Houston’s Third Ward Blues

By the year 2004 I presumed to believe I had met all the great African-American blues guitarists who still lived in Houston’s Third Ward, a legendary hotbed of talent since the era of Lightnin’ Hopkins. But one November day there, a stranger stopped his car, walked onto the vacant lot where a colleague and I were photographing and interviewing a resident musician, and softly said, “I can play that guitar you’ve got.”
Amused by his uninvited pronouncement, I handed him the instrument and said, “OK, show us.” Without the benefit of a shoulder strap or amplifier, he launched into a muted yet impressive version of “Hideaway” by Freddie King, followed by an adept romp through Clifton Chenier’s “Hot Tamale Baby.” Though he was eager to perform yet another tune, I stopped him, stared with astonishment into his unfamiliar face, and blurted out, “Who are you?”
“I’m Joe Doucet,” the wiry little man responded with a grin, then added triumphantly, “And I told you I could play that guitar.”
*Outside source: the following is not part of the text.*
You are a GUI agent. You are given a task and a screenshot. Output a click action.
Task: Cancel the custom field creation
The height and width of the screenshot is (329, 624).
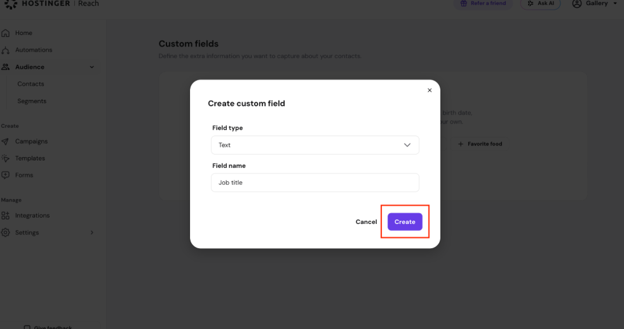click(366, 222)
As this recording demonstrates, he can sing too—and not just in English but also in the Creole French dialect that is his birthright. Mixing original compositions with interpretations from the wide-ranging repertoire he first mastered years ago working in various bands (including those of the aforementioned King and Chenier), Doucet is a living embodiment of some of the key permutations of classic blues from Texas and the upper Gulf Coast.